L’objectif de la mission est d’explorer la partie méridionale du plateau, d’y définir des accès et d’y recenser diverses spécificités. Elle est réalisée en collaboration avec l’agence Unlimited Expeditions (Secret Planet).

Le plateau ou formation de Bac Son (C-P bs, « les mille et un monts » ou « mille oreilles de chat ») est un espace sauvage reclus dans la nuit des temps, il constitue la partie centrale du massif de Ke Bang – Phong Nha, dans la province de Quang Binh, au centre-nord du Vietnam.

Inconnu et inaccessible, Bac Son est l’incarnation d’un monde perdu, à l’instar de certaines régions de Papouasie – Nouvelle Guinée et de haute Amazonie. Semblablement au Maple – White Land de C. Doyle, le plateau est de configuration rectangulaire et insularisé par les escarpements cuirassant ses quatre faces. Il est recouvert par un labyrinthe calcaire, lui-même ensevelît sous une forêt primaire insondable fréquemment enveloppée par le voile éthéré et changeant des brumes océaniques.
 
Carte de Bac Son à l'échelle 50 000. Sur la partie centrale/nord-ouest, le plateau de Bac Son.
Le plateau s’élève dans le sud-ouest de la zone strictement protégée du parc national de Phong Nha (la zone de Thuong Trach). Orienté sur un axe nord sud-est, il s’étend sur une moyenne de vingt kms pour cinq de large. Sa face occidentale domine la frontière laotienne et les formations dentelées du parc national d’Hin Namno, ses faces septentrionales et orientales dominent d’autres déclivités, sa face méridionale surplombe abruptement l’axe de la grande faille de Ca Roong. Ses éminences y culminent à une altitude moyenne de huit cents mètres, un de ses principaux sommets est le mont Tra Du (765 m), un édifice imposant en forme de ziggourat.

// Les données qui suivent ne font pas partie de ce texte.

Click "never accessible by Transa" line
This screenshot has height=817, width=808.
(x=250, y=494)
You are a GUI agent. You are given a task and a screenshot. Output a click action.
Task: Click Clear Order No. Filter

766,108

Les karsts de Bac Son sont entremêlés et forment d’impénétrables dédales. Ils y datent du Carbonifère, leur épaisseur y varie entre sept cents et neuf cents mètres. Il y a quatre cents millions d’années, la région est recouverte par un océan chaud, des organismes marins y déposent des strates de carbonate de calcium et de magnésium, générant des strates calcaires. Élevées au-dessus du niveau de l’océan par des mouvements tectoniques, les strates se soulèvent et forment le plateau de Bac Son.

Des millions d’années de typhons et de pluies légèrement acides s’infiltrent dans des fissures dissolvant les parties friables des roches. L’eau pénètre de plus en plus en profondeur, s’accumulant dans des rivières et des bassins souterrains. Les vents et l’érosion continuent d’aiguiser les hauteurs du plateau de façon capricieuse, en forme d’oreilles de chats. Les calcaires y sont généralement gris-foncés ou blanchâtres (pour les calcaires oolithiques) et parfois avec des nuances rosâtres.

En parallèle de ces phénomènes, le plateau constitue une zone considérablement tectonisée où la tectonique s’exprime généralement par des failles. Plusieurs orogenèses y sont superposées. L'intensité des mouvements a fait apparaître trois types de failles :

. Des directs (déplacement vertical).
. Des inverses ou chevauchantes (déplacement vertical et chevauchant).
. Des coulissantes (déplacement horizontal).

Ces failles ont été créées lors de l’ère paléozoïque et ont connu une forte activité au Carbonifère précoce et au Crétacé. Elles séparent divers compartiments rocheux. Les principales sont visibles sur les images satellites, d’autres ne sont pas repérées, notamment à cause du couvert végétal. La faille la plus notable est celle de Ca Roong. Formant la frontière sud du plateau, elle est orientée sur un axe ouest-est, entre le Laos et le Vietnam, sa longueur est de trente-cinq kms pour une moyenne de cinquante mètres de large.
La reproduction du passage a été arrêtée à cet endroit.